# Extracted text:
__________

A federal bill promising $14 million in funding for water storage projects for the Central Valley and Northern California served to place more attention on a proposed reservoir in Stanislaus County.

Rep. Josh Harder, D-Turlock, got the millions included in a massive energy and water infrastructure bill in the House of Representatives. It includes $6 million for the Sites Reservoir near Colusa favored by agribusiness, $4.1 million for the North Valley Regional Recycled Water Program, $2.1 million for the Los Vaqueros Reservoir expansion in Contra Costa County, and $1.5 million for Del Puerto Canyon Reservoir near Patterson.

“The Central Valley has been left behind by funding bills for too long,” said Harder, who discussed the details at Wednesday’s county Water Advisory Committee meeting and acknowledged that the money is a drop in the bucket compared with the billions needed to build the storage projects.

The so-called “Canyon Reservoir” would create an 800-acre lake in scenic Del Puerto Canyon, nestled in the foothills west of Patterson. It could materialize under an aggressive schedule to start construction on the 200-foot-high earthen fill dam in late 2020.

Del Puerto Water District and Central California Irrigation District have developed the reservoir project without many public concerns rising to the surface. That was until Patterson city staff members showed up for Wednesday’s meeting.

Maria Encinas, a city management analyst, asked about a risk assessment for adjacent communities like Patterson. A failure in the dam on Del Puerto Creek, on the west side of Interstate 5, would appear to flood part of the city of 23,700, including perhaps the downtown area in Patterson.

Chris White, executive director of the San Joaquin River Exchange Contractors Water Authority, promised a study of seismic issues and risks before the dam is built. According to a handout on the reservoir project, a fatal flaws feasibility study was completed without finding major issues.

According to the handout, from $2 million to $3 million is needed for environmental studies and a federal feasibility report.

The districts want to use the reservoir to store up to 85,000 acre-feet of water for thirsty farms and for better water management in the San Joaquin-Sacramento Delta. The reservoir would be fairly small compared with a major facility like New Melones, which has a 2.4 million-acre-foot capacity.

Farmers in Del Puerto Water District often are shorted on their federal allocations from the Central Valley Project because of disruptions in pumping water south from the delta. Water pumped from the nearby Delta-Mendota Canal would be held in the canyon reservoir to provide reliable deliveries to West Side farmers in dry years.

White said the districts may take in other partners for the $420 million project and expect to seek funding through the Water Infrastructure for Improvements to the Nation (WIIN) Act of 2016. It pays for conservation and water resources development.

__________

# Supplied information:
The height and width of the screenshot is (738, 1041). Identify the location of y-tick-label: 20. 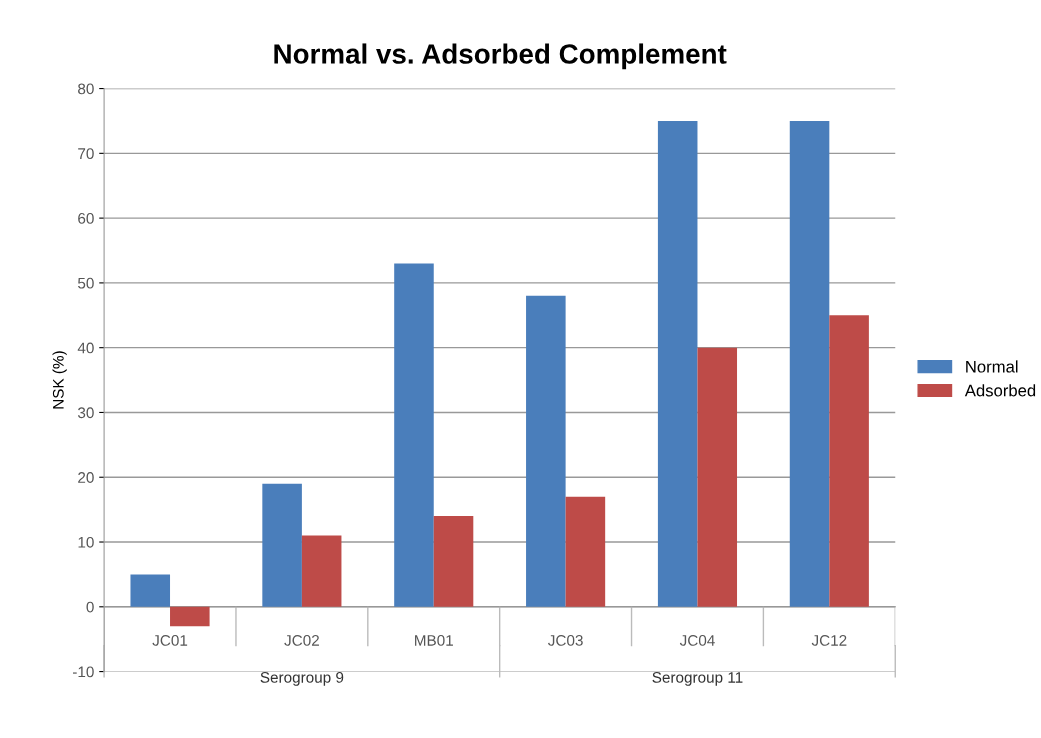
(86, 478).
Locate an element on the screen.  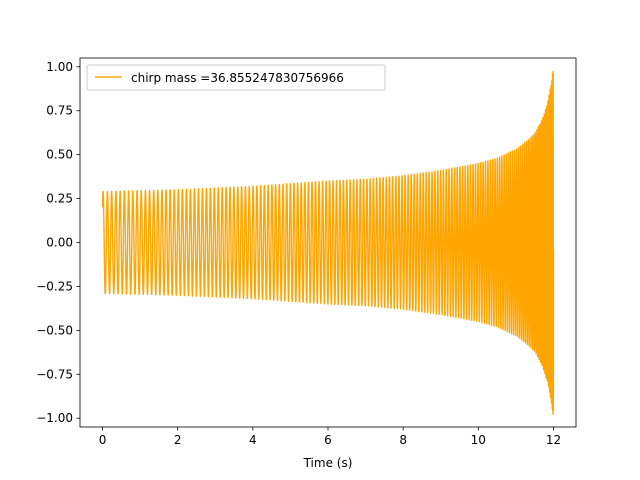
legend-box is located at coordinates (236, 78).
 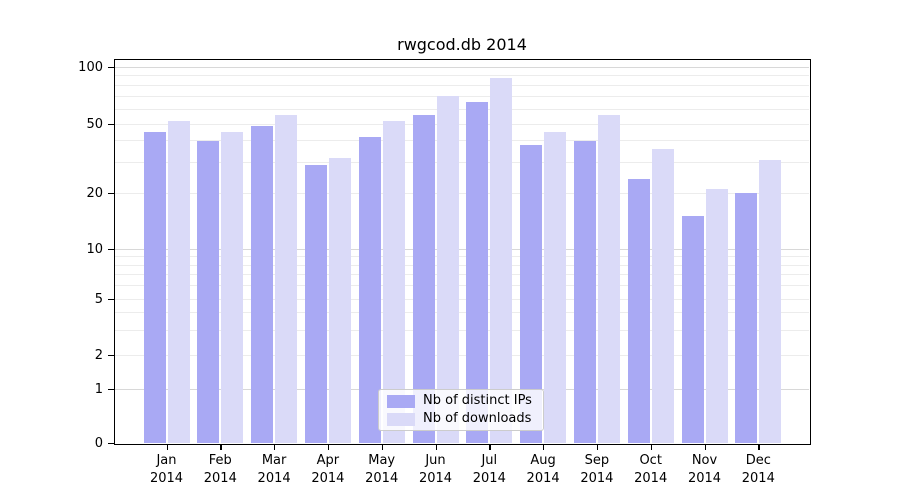 I want to click on bar-downloads-feb, so click(x=232, y=287).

__________

# Task requirements:
1/ In the reservoir article, repeat the passage between "White said the" and "water resources development.", inclusive.
2/ Answer these from the reservoir article:
(a) How much funding does the bill include for Del Puerto Canyon Reservoir?
(b) How high would the earthen fill dam be?
(c) Up to how much water do the districts want to store in the reservoir?

# Per-task outputs:
1/
White said the districts may take in other partners for the $420 million project and expect to seek funding through the Water Infrastructure for Improvements to the Nation (WIIN) Act of 2016. It pays for conservation and water resources development.

2/
(a) $1.5 million
(b) 200 feet
(c) 85,000 acre-feet